By Gram Slattery
WASHINGTON (Reuters) – U.S. House of Representatives Speaker Mike Johnson, the highest-ranking Republican in Congress, endorsed Donald Trump for the Republican presidential nomination on Tuesday, an unsurprising move that underlines the grip the former president holds on much of the party’s establishment.
“I’m all in for President Trump,” Johnson said on CNBC.
Johnson implied that he had “endorsed” Trump in the past, but it was unclear when he had previously done so. A representative for the speaker did not immediately respond to a request for comment.
Johnson was elected speaker in October after a small group of Republican lawmakers deposed Kevin McCarthy, the previous speaker.

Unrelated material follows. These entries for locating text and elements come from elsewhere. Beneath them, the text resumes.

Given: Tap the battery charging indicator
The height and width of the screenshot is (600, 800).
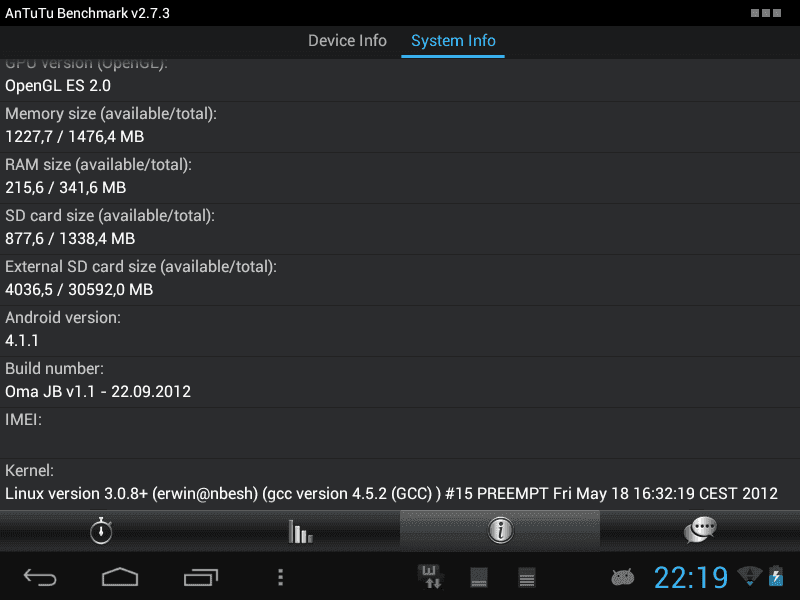Looking at the screenshot, I should [x=776, y=576].
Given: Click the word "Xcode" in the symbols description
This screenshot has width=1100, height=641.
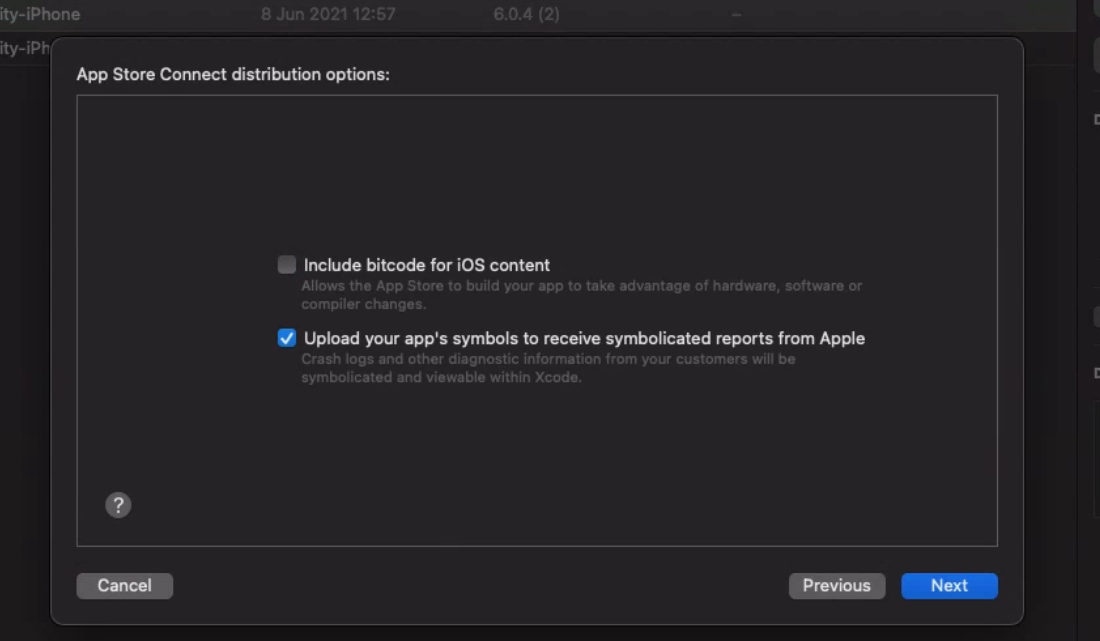Looking at the screenshot, I should pos(558,378).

Before that, Johnson led efforts in Congress to overturn Trump’s 2020 election loss. Following Trump’s defeat, Johnson crafted a legal brief, signed by 125 other House Republicans, that sought to persuade the Supreme Court to reject election results from several contested states Trump had lost to Democrat Joe Biden.
In the CNBC interview, Johnson defended Trump’s actions, saying the former president believed “deep in his heart” that the election was fraudulent, an assertion that has been widely disproved.
Johnson still has relatively low name recognition, so it is unclear how much his endorsement will matter to voters. The endorsement nonetheless illustrates how Republican lawmakers have come to embrace Trump, the frontrunner in the Republican presidential nominating contest, even as many had indicated they would look to move on after his 2020 election loss.